Self-sufficiency used to live here. People grew, they bartered, they shared. But that has died away. Convenience has crept in, whispering its promise of an easier way. Supermarkets have come with their packaged goods. Any why not? Why shouldn’t these people have the same as anyone else? Why should they linger in the past for the sake of my tourist sensibilities? This isn’t some exhibit; it’s a place where people live. But what a shame. What a damned shame. The past, the ‘now’ even, so quickly becomes a memory.

“Teller Number 4 please!”

Then there’s the silence. The deep, vast, honest silence, the kind that wraps around you and holds you still. No traffic. No hum of machines. Nothing happening at breakneck speed. Just the wind, the sea, an occasional shout or whistle, a laugh, an overheard conversation. It’s what I’ll miss most when I leave. Because it won’t stay this way. Not forever. More people means more noise, more movement, more everything. And the silence, once gone, it won’t come back.

“Teller Number 1 please!”. I stand at the front of the queue.

Looking down Jacob's Ladder, Jamestown, Saint Helena
Jamestown, Saint Helena

The sea. The RMS St. Helena, gone now, was more than a ship. It was a tether, a tradition, a lifeline. And with it went something intangible. The sea still beats against the cliffs, but its role is changing. Air travel has made the island smaller, more reachable, more vulnerable. St. Helena has always belonged to the ocean, but soon, it will belong to the world.

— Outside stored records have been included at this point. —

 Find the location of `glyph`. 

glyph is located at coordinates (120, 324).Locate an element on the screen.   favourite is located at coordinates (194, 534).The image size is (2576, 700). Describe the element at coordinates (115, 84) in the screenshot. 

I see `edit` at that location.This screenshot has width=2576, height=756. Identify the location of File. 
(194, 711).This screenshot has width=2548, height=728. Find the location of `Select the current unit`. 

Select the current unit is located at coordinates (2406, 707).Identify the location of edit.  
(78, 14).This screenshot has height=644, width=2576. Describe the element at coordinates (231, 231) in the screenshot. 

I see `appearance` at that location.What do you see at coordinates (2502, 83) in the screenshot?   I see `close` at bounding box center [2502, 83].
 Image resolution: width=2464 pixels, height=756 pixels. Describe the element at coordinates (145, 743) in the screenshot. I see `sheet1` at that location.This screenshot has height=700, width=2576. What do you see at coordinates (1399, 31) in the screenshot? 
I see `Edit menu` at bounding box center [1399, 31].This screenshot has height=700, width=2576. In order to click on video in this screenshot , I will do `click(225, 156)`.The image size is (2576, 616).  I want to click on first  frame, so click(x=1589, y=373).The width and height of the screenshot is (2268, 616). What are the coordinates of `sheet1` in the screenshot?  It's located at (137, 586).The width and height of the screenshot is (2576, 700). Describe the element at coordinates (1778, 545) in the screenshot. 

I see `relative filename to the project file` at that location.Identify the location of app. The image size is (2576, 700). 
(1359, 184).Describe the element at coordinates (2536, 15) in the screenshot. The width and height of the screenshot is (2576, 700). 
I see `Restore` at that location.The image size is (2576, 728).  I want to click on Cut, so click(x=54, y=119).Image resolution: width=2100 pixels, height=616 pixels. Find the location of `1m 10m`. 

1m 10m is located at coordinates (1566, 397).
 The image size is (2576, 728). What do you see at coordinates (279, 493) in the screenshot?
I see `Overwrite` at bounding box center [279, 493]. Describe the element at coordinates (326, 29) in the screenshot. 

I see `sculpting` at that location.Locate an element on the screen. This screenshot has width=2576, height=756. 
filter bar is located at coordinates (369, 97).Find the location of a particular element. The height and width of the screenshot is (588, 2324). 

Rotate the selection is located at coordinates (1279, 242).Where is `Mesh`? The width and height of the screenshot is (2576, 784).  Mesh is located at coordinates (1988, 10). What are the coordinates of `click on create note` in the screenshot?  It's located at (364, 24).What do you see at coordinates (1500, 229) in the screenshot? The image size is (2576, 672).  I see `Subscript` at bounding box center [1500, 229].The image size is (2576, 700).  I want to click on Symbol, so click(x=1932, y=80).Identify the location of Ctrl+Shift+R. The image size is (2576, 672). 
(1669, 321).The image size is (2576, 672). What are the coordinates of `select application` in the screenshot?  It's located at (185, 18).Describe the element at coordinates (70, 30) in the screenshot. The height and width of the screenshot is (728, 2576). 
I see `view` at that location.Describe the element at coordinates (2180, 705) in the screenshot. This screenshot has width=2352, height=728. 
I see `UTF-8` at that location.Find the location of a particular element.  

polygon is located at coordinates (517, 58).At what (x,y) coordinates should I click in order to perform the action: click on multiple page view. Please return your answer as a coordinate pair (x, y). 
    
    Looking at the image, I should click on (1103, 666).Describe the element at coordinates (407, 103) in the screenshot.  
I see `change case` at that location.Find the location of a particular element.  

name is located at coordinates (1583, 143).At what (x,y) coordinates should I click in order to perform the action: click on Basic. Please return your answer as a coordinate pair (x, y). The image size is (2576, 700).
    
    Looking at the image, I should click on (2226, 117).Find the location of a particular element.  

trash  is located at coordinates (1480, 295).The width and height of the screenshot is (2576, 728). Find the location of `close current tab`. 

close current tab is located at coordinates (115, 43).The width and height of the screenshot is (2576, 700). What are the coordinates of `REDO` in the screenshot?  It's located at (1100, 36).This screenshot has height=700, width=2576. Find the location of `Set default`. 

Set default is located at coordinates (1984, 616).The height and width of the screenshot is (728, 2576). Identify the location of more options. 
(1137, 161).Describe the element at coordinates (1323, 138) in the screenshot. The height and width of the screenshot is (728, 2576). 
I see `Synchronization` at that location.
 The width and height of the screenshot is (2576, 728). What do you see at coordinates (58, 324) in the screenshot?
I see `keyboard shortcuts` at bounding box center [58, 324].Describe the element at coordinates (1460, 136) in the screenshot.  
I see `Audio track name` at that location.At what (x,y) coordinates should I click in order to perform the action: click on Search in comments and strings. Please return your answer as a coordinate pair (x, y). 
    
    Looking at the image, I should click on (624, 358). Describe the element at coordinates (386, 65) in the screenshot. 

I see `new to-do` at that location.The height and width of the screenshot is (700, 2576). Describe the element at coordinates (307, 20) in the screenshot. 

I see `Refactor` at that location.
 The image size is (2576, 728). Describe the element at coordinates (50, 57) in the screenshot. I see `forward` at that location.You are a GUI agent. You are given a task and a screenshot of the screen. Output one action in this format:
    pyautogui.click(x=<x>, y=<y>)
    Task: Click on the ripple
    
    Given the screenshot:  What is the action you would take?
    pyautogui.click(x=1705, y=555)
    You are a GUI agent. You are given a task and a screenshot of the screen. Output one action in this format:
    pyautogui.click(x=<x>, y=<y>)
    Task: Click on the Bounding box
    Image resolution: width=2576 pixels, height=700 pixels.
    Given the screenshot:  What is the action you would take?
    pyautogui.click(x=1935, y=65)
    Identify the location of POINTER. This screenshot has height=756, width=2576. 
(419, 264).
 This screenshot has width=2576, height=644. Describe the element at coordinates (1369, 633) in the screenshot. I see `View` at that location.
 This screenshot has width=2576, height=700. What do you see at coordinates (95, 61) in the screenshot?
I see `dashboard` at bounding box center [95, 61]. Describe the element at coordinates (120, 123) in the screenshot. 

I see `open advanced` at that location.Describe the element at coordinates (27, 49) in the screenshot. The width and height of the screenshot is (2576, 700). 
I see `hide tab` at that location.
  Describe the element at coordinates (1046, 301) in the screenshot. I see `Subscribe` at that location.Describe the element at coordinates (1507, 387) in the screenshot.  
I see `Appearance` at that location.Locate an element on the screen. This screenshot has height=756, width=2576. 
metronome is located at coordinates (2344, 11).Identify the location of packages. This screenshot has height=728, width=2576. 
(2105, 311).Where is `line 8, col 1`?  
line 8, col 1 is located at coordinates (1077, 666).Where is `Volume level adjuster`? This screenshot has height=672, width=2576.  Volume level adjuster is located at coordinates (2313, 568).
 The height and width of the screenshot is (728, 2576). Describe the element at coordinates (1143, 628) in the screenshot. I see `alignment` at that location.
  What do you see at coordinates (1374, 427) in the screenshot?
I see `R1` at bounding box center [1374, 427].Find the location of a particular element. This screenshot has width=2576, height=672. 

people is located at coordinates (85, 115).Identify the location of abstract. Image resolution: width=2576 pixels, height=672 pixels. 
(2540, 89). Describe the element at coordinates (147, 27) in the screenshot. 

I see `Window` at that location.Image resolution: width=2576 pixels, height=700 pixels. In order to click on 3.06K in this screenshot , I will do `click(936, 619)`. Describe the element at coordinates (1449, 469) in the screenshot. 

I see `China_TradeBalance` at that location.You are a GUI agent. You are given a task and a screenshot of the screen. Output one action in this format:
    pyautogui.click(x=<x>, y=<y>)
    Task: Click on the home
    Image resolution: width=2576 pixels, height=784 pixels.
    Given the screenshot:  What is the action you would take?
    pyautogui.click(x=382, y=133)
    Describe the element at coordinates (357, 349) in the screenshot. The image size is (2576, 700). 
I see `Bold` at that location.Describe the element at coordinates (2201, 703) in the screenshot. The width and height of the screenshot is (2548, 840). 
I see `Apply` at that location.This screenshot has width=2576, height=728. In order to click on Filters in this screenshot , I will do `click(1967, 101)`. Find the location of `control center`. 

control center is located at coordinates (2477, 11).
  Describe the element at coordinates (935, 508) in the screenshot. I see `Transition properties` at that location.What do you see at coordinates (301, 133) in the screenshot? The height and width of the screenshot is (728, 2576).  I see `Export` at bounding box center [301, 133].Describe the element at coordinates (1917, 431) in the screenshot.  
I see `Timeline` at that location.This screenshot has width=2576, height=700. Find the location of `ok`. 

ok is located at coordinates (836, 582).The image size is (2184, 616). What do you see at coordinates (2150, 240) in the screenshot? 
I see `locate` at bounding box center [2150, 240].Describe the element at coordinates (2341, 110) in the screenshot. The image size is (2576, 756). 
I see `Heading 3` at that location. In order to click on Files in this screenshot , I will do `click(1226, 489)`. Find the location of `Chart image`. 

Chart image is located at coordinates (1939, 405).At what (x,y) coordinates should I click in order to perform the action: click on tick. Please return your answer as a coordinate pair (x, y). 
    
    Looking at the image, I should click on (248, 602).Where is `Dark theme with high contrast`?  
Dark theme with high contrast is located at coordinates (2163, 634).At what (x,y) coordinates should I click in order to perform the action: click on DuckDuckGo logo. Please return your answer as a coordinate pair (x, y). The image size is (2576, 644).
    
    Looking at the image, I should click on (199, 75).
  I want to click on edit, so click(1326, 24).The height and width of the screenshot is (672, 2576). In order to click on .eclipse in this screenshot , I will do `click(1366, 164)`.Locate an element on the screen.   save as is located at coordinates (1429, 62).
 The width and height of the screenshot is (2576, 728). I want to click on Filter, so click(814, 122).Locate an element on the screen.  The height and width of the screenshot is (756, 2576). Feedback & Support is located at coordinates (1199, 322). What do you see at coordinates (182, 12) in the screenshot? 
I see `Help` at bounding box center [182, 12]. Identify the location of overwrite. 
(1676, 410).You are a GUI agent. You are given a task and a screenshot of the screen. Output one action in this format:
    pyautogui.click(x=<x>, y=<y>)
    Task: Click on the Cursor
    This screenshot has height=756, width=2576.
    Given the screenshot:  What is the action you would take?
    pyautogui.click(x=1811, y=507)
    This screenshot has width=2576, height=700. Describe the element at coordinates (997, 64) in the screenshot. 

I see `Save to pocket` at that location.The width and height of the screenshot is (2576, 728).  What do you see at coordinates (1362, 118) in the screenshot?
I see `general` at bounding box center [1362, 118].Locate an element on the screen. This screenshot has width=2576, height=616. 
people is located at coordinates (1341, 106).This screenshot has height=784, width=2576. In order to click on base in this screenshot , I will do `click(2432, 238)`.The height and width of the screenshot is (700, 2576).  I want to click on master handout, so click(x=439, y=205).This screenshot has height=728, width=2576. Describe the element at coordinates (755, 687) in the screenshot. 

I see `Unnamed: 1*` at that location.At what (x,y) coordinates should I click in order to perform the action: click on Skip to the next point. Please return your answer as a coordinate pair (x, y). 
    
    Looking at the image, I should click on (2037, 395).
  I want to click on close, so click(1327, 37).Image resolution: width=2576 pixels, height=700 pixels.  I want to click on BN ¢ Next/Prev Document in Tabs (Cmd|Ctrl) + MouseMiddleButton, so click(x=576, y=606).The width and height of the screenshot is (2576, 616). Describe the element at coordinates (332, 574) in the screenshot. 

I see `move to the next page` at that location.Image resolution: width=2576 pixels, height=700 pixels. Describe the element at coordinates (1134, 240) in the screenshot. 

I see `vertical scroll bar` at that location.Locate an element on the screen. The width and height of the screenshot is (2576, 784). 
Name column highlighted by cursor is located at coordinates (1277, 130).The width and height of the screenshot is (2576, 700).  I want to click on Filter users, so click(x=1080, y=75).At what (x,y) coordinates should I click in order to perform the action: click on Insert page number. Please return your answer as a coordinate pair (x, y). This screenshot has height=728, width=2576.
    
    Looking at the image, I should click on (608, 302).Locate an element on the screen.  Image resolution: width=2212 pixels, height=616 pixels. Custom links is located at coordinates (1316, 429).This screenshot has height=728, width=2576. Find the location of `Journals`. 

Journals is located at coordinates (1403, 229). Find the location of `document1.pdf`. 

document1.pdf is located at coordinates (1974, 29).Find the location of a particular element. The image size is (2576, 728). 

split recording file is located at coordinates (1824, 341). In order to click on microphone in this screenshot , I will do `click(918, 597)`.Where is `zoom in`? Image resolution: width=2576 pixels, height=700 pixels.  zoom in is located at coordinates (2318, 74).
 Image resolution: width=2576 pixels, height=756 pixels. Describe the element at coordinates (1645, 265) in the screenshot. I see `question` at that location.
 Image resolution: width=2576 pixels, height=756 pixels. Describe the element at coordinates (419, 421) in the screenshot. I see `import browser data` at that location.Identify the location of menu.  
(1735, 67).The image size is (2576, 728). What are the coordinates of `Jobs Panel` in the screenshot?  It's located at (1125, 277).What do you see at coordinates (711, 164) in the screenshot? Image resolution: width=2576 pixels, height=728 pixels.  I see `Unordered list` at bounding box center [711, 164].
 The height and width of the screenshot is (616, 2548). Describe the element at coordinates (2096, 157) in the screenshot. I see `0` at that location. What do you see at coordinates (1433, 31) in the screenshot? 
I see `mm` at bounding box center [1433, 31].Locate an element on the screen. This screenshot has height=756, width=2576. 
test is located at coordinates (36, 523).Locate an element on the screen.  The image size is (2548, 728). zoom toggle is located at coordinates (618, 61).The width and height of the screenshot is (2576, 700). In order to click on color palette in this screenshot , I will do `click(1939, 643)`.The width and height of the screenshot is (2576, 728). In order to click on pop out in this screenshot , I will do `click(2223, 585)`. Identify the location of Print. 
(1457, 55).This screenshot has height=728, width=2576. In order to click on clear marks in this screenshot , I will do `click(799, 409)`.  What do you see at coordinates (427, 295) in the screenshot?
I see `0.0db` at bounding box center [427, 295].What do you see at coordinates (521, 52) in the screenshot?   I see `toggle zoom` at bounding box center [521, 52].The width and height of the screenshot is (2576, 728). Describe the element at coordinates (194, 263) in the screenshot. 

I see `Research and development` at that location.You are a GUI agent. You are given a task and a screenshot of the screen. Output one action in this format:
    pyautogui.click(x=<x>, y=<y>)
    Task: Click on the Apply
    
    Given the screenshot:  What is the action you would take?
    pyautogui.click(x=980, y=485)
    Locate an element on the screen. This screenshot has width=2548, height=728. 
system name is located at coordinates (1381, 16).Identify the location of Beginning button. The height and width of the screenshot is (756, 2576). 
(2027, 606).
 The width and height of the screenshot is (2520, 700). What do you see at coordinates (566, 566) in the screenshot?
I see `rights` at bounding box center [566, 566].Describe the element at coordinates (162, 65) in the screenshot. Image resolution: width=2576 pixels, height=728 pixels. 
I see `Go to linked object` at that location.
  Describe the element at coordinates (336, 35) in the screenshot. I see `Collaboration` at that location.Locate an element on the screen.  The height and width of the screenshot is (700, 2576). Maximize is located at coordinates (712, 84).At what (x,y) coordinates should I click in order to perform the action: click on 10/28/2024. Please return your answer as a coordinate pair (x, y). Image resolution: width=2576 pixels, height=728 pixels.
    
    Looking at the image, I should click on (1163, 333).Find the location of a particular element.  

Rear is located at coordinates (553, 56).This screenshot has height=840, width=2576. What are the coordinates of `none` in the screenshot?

I smile at my swim in the harbour this morning. An early dip in a glorious space. A working harbour, central to the community. A place of excitement, where people flood to see the arrival of a new ship, where they gather to wave it away. I felt part of something sacred. But it will soon be gone, a desire to separate the commercial from the social already in play, to make it nicer for future visitors. To make it more like somewhere else.

“Teller Number 7 please!”

My turn. My Teller greets me with a smile and, looking at my passport, calls me by my name. That’s the way of things here. You matter. You’re seen. And maybe that’s why I feel this quiet ache in my chest, this bittersweet awareness that I am both lucky to have experienced this place as it is now, and complicit in the changes that will inevitably come. This place has given me something precious, a gift that’s slipping away, bit by bit, with every plane that lands.

I take my money. Old fashioned paper bank notes. I revel in its forgotten smell and texture. I wish everyone a ‘good day’ as others before me had done.

I step out into the bright, sun-soaked street. The scent of salt and heat, the murmur of life, the echo of laughter from a nearby conversation. I snuggle in to my contentment.

I am grateful that I’m here, in the now. It will not last forever.